Sie möchte dich wiedersehen, und ich würde das gerne einrichten. Doch sie wird dich nicht besuchen, solange du in dem Heim bist.
Gib uns Bescheid, sobald du zu einer neuen Pflegefamilie gezogen bist, und wir melden uns bei dir.

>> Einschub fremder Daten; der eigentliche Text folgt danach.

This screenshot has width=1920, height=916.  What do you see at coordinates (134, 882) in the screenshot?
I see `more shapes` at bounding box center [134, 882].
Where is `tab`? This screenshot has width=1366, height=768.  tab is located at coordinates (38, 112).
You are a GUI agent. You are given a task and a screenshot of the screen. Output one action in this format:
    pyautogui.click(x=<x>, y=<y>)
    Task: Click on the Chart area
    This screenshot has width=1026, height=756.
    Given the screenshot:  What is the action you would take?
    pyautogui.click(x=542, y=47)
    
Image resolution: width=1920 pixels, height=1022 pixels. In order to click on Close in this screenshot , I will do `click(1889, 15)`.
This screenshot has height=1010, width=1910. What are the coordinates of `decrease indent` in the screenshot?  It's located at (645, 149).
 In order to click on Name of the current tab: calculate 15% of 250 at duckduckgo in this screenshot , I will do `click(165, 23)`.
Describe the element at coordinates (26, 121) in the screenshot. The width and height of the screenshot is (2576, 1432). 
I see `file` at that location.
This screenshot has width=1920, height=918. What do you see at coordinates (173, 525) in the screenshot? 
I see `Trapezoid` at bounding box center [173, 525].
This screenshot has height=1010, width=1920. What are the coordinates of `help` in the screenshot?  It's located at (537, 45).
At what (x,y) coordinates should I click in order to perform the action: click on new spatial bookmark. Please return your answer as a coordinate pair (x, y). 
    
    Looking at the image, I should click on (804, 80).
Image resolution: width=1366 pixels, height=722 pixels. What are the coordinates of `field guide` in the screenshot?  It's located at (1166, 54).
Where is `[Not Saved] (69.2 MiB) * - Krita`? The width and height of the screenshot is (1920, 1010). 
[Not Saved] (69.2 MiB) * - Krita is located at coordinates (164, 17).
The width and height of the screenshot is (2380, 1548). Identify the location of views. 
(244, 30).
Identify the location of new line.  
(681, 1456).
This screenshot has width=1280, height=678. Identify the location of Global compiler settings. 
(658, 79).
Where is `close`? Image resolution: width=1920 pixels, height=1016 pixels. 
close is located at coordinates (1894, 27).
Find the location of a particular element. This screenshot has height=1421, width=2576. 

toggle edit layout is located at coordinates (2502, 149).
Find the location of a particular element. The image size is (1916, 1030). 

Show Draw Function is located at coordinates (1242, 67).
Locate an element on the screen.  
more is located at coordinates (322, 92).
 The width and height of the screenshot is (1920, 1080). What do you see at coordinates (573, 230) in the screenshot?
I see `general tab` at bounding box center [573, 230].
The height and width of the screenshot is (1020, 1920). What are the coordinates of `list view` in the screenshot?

Der Brief trug keine Unterschrift.
Er war auf eine Weise geschrieben, dass jemand anders, der ihn las, ihn vielleicht eigenartig, ansonsten aber harmlos finden würde. Sarah hingegen verstand seine Bedeutung, genau wie der Künstler es beabsichtigt hatte.
Theresa lebt. Sie bleibt am Leben, solange ich tue, was der Künstler von mir verlangt. Er will, dass ich zu neuen Pflegeeltern gehe und warte.
Sarah hatte sich in den letzten Jahre gesträubt, zu Pflegeeltern zu gehen, obwohl es ein Leichtes gewesen wäre: Sie hätte Janet bloß sagen müssen, dass sie bereit sei, und lächeln, wenn ein interessiertes Paar vorbeikam. Sie war hübsch, sie war ein Mädchen, und es gab immer Paare, die sie bei sich aufnehmen wollten in der Hoffnung auf eine spätere Adoption.
Dann aber kam ihr ungewollt ein neuer Gedanke.
Was wird aus den Leuten, die mich bei sich aufnehmen?
Sarah spürte, wie Dunkelheit ihr Gesichtsfeld einengte, wie sich Unruhe in ihrem Magen regte. Sie drehte sich zur Wand, schlang die Arme um den Leib und fing an zu zittern.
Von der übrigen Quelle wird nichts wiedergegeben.